Notes on Watching It’s a Wonderful Life.”
I’m watching It’s A Wonderful Life and I realized that I did in fact work for a building and loan corporation and that perhaps the field of work was not actually evil. This movie makes me really happy. “I don’t want Mrs. Bailey, I want my wife. Wait, that is my wife.” I love old movies because they’re the only ones that introduce us to the main characters without having to give us their internal monologue or slap us in the face with their characters. We begin as strangers and stay that way for a while. I like that in a movie.
No, don’t do it, George! Don’t accept Potter’s offer! He’s evil!
Oh, good. He realized it when he shook his hand. “You’re nothing but a scurvy little spider!”
You want the moon? I’ll throw a lasso around it and pull it down for you.
Oh, Uncle Billy, you are a silly, silly man!
George, you, however, are an angry man. You lash out when you are stressed. I think you need some sort of anger management. Maybe you should do some yoga.
“I’m not sleepy. I want to look at my flower.”
Oh, no! George, you are so sad. Noooooo! Don’t jump off that bridge. Goddamit! Commercial break.
Oh, how I love Canadian TV. They have the “Doncha put it in your mouth” commercial.
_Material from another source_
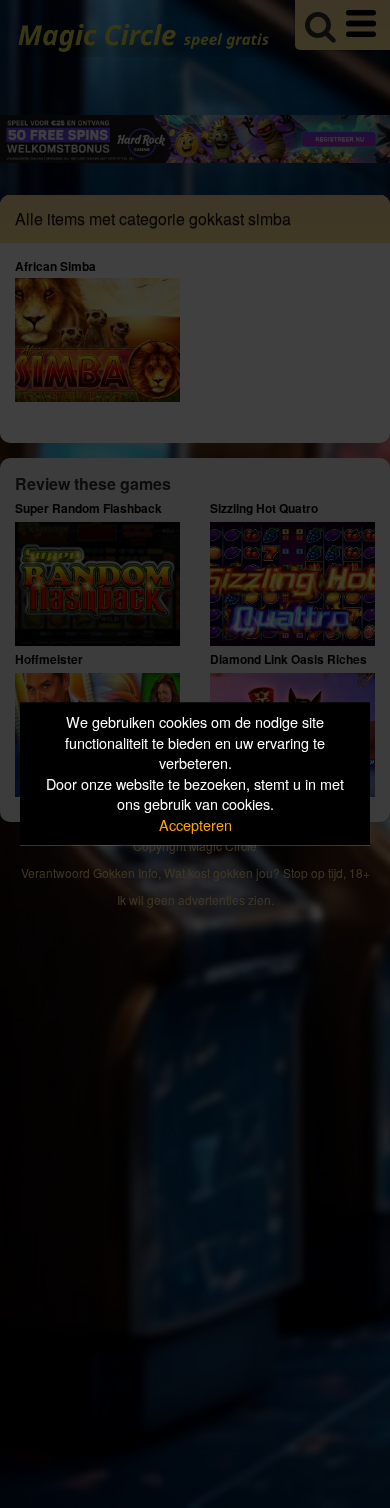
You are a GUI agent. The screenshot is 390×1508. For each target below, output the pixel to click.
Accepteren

Wow. That’s the most horrifying looking lion that I’ve ever seen:
I’m here to introduce the Lee Majors Bionic Hearing Aid. That’s so depressing. Dear Lord. He’s so old. WHY IS THE SIX MILLION DOLLAR MAN ON AN INFOMERCIAL? This is so upsetting. Commercial break, obviously.
“We don’t need any characters around to give the joint atmosphere.”
“Every time you hear a bell ring it means that some angel’s just got his wings.”
I missed the first half hour of the movie. What? The old man was going to poison a child? Why?
Oh, no! Now that he wasn’t born, the town has turned into a den of sin! Why doesn’t it snow anymore?
Oh good, everything is saved. And now I’m crying. This is beautiful. What a wonderful film.